Wir sind hier sechs Mitarbeiterinnen und Mitarbeiter und
betreuen derzeit 33 Klienten. Ich selbst betreue auch vier
Klienten. Eine Vollzeitkraft betreut sieben Klienten. Der Klient
kann schon Wünsche abgeben, von wem er betreut werden
will. Ob wir sie ihm immer erfüllen können hängt davon ab,
ob derjenige auch noch Kapazitäten frei hat. Wobei wir bei
einigen Klienten schon auch drauf schauen, wenn ganz klar ist,
dass ein männlicher Betreuer her muss oder es geht mit einer
Frau besser. Dann muss man das schon irgendwie abstimmen,
sonst könnte die Betreuung scheitern. Wir schauen natürlich,
dass die Wohnungen unserer Klienten im Umkreis sind, bzw. mit
öffentlichen Verkehrsmitteln gut erreichbar, d.h. wenn jemand im
15. Bezirk wohnt, aber an der U3, dann ist das auch noch in
Ordnung, weil das dann unter Umständen auch schneller zu
erreichen ist als jemand im 11. Bezirk.
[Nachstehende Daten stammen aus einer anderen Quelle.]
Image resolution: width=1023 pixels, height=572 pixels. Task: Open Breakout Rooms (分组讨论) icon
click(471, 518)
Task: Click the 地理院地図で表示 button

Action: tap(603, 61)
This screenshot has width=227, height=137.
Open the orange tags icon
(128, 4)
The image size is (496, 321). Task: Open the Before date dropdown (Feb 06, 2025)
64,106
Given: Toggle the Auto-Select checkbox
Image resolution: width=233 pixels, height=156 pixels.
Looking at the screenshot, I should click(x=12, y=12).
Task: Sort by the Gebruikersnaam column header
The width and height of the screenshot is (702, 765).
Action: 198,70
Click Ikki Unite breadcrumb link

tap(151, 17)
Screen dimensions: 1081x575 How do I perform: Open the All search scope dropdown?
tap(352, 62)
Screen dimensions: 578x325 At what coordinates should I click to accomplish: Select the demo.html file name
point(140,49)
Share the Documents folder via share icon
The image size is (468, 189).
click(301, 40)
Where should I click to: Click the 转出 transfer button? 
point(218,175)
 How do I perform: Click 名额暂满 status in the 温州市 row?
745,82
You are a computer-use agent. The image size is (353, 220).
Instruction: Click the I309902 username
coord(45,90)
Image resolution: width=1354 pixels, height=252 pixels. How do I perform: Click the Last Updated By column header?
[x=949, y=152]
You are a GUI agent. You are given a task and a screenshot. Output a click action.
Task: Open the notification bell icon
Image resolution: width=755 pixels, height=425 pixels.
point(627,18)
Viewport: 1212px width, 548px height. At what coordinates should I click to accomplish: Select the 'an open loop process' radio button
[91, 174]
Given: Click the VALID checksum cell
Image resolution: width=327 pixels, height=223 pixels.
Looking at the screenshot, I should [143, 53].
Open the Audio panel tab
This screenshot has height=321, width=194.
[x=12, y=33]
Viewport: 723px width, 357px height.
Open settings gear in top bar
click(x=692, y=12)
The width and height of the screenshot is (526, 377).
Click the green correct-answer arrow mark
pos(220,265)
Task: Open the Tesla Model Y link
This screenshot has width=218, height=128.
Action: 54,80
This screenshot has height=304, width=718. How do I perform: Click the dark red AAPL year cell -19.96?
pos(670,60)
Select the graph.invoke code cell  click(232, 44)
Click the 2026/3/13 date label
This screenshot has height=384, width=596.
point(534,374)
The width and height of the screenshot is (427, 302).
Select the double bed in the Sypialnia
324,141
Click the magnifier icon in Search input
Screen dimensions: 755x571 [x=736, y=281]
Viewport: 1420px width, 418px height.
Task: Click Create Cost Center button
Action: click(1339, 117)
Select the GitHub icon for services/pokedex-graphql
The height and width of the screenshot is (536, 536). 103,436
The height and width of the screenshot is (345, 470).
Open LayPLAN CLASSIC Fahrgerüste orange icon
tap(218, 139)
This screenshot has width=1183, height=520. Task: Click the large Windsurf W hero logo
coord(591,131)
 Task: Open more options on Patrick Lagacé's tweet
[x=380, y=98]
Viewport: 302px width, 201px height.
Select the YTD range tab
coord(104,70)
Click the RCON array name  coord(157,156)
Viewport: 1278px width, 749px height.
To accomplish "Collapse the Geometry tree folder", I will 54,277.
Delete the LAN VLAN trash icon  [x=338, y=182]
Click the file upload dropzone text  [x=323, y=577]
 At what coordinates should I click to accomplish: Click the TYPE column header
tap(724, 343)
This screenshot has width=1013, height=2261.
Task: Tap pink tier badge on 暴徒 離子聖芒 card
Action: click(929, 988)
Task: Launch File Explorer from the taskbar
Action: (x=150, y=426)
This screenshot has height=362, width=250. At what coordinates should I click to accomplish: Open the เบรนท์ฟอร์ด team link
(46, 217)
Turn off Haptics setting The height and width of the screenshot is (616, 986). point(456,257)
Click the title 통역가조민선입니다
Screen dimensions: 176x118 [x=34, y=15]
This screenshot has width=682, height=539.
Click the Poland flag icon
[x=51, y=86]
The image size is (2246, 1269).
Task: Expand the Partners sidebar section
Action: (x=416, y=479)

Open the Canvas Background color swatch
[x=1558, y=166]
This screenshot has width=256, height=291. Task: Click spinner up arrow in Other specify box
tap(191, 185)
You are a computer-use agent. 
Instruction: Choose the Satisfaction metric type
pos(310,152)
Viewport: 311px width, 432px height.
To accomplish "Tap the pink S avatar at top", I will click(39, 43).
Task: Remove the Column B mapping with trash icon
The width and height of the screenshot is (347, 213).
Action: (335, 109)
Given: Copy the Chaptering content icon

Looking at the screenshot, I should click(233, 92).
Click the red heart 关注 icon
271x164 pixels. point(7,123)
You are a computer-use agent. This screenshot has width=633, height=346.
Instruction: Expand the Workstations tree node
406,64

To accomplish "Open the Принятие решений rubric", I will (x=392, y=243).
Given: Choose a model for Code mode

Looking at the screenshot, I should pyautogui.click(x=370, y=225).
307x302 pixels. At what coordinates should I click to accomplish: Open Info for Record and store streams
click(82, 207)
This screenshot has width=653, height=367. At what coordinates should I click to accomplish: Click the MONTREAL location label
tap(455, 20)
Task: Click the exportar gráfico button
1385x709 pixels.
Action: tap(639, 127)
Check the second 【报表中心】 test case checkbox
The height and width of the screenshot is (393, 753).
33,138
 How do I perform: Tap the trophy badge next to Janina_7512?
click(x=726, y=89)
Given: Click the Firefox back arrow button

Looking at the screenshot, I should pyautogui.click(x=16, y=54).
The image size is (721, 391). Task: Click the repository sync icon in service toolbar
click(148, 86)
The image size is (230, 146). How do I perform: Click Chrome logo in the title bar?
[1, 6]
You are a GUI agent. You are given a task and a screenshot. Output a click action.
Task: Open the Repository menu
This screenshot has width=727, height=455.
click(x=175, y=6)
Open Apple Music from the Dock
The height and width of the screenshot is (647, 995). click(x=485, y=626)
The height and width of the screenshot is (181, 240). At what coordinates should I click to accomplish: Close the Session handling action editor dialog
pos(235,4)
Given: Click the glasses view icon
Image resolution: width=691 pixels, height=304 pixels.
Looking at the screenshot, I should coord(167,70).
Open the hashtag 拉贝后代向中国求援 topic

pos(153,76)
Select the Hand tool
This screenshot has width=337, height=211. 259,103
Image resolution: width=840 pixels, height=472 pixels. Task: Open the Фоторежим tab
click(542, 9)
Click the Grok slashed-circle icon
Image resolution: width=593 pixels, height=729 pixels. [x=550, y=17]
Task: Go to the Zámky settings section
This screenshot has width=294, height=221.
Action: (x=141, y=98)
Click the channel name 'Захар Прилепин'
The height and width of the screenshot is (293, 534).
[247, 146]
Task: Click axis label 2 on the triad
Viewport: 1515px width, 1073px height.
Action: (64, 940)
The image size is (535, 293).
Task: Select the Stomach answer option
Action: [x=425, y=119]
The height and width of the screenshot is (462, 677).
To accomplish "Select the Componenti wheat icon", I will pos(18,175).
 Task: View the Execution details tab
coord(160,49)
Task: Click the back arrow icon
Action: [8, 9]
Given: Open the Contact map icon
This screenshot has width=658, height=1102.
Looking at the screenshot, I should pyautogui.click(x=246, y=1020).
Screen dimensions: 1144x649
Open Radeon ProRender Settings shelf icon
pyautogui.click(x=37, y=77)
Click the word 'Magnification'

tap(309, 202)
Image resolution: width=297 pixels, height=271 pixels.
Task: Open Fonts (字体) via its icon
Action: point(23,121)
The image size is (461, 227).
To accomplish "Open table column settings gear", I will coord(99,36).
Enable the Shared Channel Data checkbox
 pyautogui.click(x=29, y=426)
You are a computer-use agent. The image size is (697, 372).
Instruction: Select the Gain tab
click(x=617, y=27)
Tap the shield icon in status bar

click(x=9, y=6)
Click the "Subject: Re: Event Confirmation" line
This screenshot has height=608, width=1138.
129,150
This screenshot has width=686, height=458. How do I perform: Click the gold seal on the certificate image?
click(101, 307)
Schwerpunkt ist natürlich
schon hier unser Umfeld im dritten Bezirk. Wir schauen uns
schon auch die Wegzeiten an, die zurückzulegen sind, sonst
wird von der Betreuungszeit zu viel weggeschnitten, wenn diese
Zeiten zu lange sind. Das ist ja dann auch unsinnig.
Die Klienten wenden sich über ihre Sachwalter an uns oder
kommen über die Sozialarbeiter vom Otto Wagner Spital zu
uns. Manchmal rufen aber auch Klienten selber an und sagen,
dass sie Betreuung haben möchten. Erst unlängst hat ein junger
Mann mit Lernbehinderung bei uns angefragt um ein Erst-
gespräch, weil er Betreuung sucht. Es haben auch nicht alle
Menschen, wenn sie bei uns anfragen, zwingend eine eigene
Wohnung. Ich übernehme jetzt einen Klienten, ein junger
Mann, der noch bei seiner Mama wohnt, und man kann dann
über die soziale Schiene eine Wohnung ansuchen und das
klappt auch meistens. Der Klient kann dann einziehen,
aber die Betreuung kann trotzdem schon vorher stattfinden.
Also eine Wohnung ist nicht Grundvoraussetzung für eine
Betreuung, sondern die Verfügung vom Fonds Soziales Wien.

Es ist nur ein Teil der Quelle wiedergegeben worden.